2 of 266 comments (clear)

  1. Re:Why? by morgan_greywolf · · Score: 5, Informative

    You're both almost right.

    3. You may copy and distribute the Program (or a work based on it, under Section 2) in object code or executable form under the terms of Sections 1 and 2 above provided that you also do one of the following:

            a) Accompany it with the complete corresponding machine-readable source code, which must be distributed under the terms of Sections 1 and 2 above on a medium customarily used for software interchange; or,
            b) Accompany it with a written offer, valid for at least three years, to give any third party, for a charge no more than your cost of physically performing source distribution, a complete machine-readable copy of the corresponding source code, to be distributed under the terms of Sections 1 and 2 above on a medium customarily used for software interchange; or,
    (rest of section 3 omitted since it's irrelevant here)

    Empahsis mine.

    Basically, edu4 could have either distribute the source with the binaries or accompany the binaries with a written offer to distribute the source to any third parties. (I suppose they technically could have done both and still be in compliance, but that seems rather redundant)

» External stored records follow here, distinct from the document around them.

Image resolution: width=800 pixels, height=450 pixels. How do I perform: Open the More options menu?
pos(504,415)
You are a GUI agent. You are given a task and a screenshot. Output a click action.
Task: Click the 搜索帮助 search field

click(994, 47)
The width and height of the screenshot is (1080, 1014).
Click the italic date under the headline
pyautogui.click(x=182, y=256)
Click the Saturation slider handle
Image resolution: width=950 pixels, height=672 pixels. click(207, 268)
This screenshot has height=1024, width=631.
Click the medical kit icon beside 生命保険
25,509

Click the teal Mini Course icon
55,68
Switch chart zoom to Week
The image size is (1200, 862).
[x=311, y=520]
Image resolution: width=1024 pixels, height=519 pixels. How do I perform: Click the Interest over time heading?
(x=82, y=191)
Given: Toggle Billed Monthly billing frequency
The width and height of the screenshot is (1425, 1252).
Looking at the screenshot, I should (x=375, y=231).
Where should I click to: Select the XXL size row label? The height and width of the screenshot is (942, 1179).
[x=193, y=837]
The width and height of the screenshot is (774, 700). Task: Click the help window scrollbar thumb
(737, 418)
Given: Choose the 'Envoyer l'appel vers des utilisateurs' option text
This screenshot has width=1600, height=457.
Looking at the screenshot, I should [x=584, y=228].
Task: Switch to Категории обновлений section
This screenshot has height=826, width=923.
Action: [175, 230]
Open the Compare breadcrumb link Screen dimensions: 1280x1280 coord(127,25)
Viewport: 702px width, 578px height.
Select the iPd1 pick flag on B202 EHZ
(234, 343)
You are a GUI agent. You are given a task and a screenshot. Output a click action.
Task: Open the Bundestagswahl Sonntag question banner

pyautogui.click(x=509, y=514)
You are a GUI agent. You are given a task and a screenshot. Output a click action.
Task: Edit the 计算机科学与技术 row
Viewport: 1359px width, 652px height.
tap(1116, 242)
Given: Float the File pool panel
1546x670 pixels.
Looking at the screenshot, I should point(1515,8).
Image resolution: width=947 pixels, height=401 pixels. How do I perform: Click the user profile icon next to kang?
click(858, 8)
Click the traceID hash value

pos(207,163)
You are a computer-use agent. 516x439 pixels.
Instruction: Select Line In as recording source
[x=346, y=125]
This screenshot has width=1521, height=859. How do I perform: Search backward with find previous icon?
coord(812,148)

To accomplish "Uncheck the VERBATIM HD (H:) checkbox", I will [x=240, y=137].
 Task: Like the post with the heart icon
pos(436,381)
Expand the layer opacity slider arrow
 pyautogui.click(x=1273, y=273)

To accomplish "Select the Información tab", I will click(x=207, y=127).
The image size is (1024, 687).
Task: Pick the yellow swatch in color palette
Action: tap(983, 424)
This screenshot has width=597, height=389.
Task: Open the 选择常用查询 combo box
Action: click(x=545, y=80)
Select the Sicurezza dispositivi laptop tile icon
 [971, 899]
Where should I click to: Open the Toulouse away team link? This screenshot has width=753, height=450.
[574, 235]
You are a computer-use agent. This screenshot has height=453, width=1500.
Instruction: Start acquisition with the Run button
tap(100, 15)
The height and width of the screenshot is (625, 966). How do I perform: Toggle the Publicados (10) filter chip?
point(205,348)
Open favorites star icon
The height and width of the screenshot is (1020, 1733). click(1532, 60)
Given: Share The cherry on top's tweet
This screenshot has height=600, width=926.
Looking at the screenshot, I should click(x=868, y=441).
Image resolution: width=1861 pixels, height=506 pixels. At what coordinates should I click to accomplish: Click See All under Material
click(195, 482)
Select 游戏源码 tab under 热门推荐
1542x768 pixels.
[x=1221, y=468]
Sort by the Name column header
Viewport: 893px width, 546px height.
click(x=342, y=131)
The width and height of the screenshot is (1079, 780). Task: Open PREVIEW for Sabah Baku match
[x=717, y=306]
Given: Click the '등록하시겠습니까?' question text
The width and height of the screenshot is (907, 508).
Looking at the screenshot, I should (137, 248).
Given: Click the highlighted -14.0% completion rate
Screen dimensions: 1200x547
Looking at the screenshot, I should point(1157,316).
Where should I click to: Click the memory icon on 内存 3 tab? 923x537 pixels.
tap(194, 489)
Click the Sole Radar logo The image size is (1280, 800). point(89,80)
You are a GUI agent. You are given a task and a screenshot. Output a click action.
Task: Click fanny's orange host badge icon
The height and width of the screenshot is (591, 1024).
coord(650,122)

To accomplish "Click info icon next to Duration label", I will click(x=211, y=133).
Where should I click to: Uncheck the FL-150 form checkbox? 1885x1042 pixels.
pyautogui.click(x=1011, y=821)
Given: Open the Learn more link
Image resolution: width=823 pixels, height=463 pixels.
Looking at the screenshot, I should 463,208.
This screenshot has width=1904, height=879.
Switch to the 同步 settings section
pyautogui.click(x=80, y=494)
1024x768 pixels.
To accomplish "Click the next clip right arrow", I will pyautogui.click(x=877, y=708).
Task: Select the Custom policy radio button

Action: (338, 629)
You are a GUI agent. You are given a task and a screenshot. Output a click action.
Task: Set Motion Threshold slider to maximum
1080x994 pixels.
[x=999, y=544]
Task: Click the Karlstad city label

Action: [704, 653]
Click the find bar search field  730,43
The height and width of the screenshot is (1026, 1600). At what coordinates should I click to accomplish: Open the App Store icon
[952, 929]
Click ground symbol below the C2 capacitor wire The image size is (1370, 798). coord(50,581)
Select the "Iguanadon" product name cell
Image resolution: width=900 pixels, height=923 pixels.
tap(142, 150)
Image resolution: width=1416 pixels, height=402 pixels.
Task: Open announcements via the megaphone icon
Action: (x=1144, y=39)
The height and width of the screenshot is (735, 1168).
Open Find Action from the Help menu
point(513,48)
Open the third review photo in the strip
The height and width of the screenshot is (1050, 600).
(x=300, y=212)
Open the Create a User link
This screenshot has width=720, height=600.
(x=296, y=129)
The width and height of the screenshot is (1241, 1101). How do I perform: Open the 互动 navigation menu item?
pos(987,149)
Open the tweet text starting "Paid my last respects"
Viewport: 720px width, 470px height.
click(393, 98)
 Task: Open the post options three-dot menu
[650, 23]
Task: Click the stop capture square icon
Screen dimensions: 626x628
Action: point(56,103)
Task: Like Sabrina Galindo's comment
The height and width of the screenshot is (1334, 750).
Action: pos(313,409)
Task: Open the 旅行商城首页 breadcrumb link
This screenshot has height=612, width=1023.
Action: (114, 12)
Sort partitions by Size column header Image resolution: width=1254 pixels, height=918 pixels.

  2. Re:What the hell? Crazy French! by Aim+Here · · Score: 5, Informative

    It's an idiosyncracy of French law. The plaintiff here was a customer who did, yes, successfully sue for the source code. It probably couldn't happen in the US or UK.

    FSF France's take on this finds this noteworthy:

    "But what makes this ruling unique is the fact that the suit was filed by a user of the software, instead of a copyright holder. It's a commonly held belief that only the copyright holder of a work can enforce the license's terms - but that's not true in France. People who received software under the GNU GPL can also request compliance, since the license grants them rights from the authors."

    Just when you thought the German courts were GPL-friendly, this shows up. Vive la France!